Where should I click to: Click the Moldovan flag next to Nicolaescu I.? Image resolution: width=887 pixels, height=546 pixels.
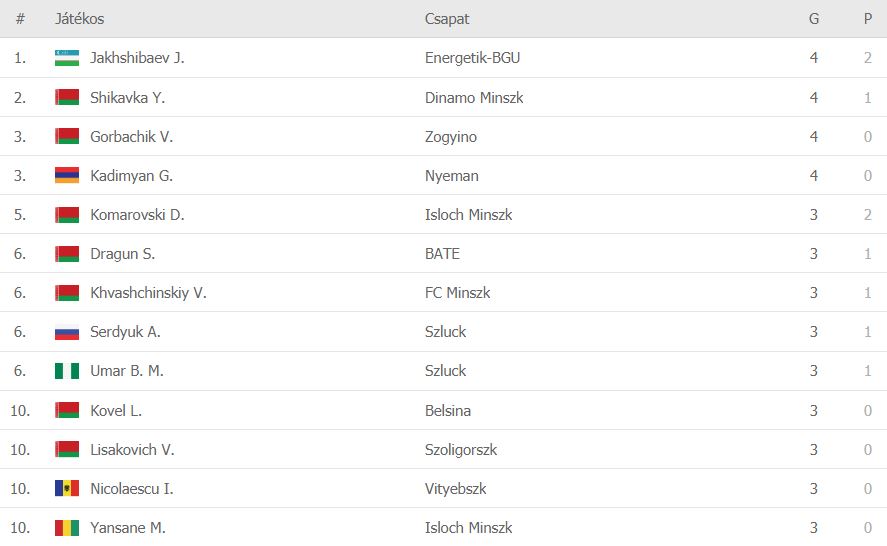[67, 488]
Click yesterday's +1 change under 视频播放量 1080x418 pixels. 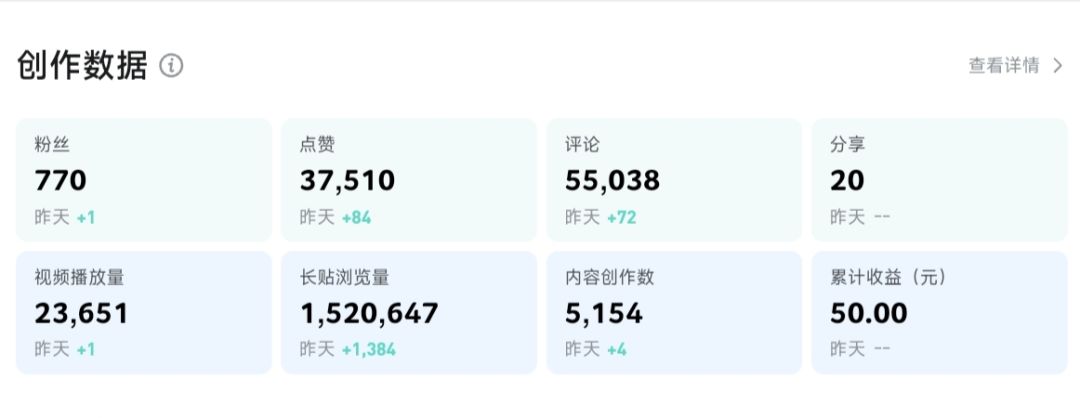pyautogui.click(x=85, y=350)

---

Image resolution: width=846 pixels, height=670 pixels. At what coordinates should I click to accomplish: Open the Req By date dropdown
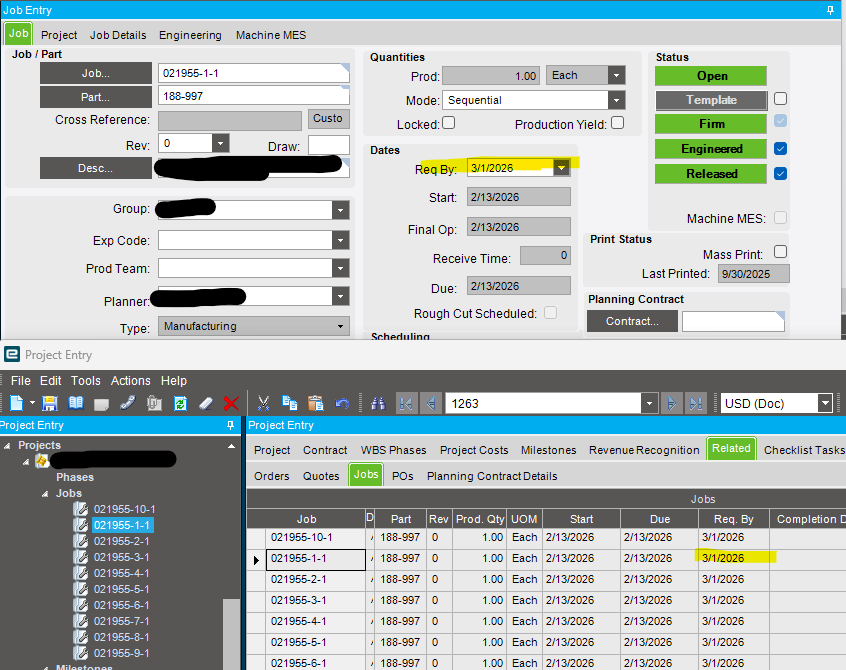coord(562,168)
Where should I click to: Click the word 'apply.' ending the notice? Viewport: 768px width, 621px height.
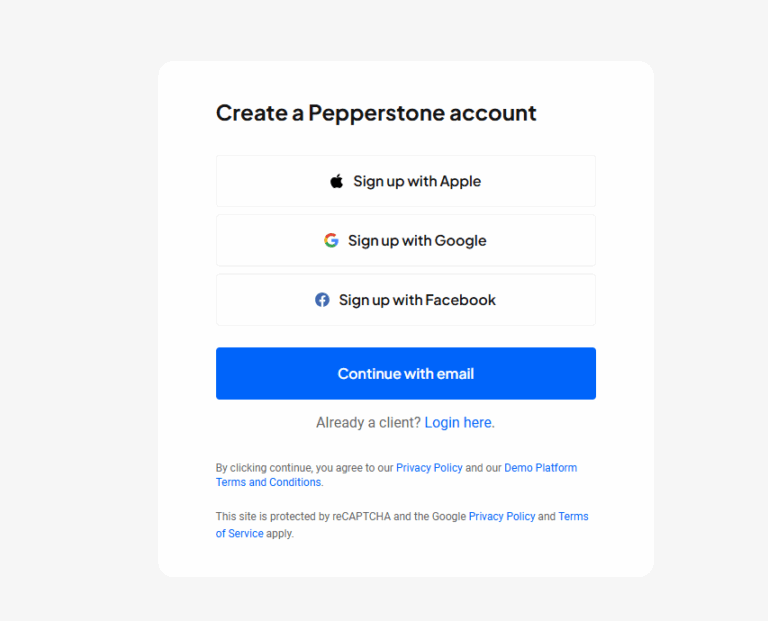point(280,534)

> **WHAT NEEDS TO BE DONE**
Retype the entries word for word, starting with the line that contains "Image resolution: width=846" and ending with the line that contains "point(280,534)", both lines included. Leave the pictures out.

> **IN RESPONSE**
Image resolution: width=846 pixels, height=670 pixels. At what coordinates should I click to accomplish: Open the Req By date dropdown
coord(562,168)
Where should I click to: Click the word 'apply.' ending the notice? Viewport: 768px width, 621px height.
point(280,534)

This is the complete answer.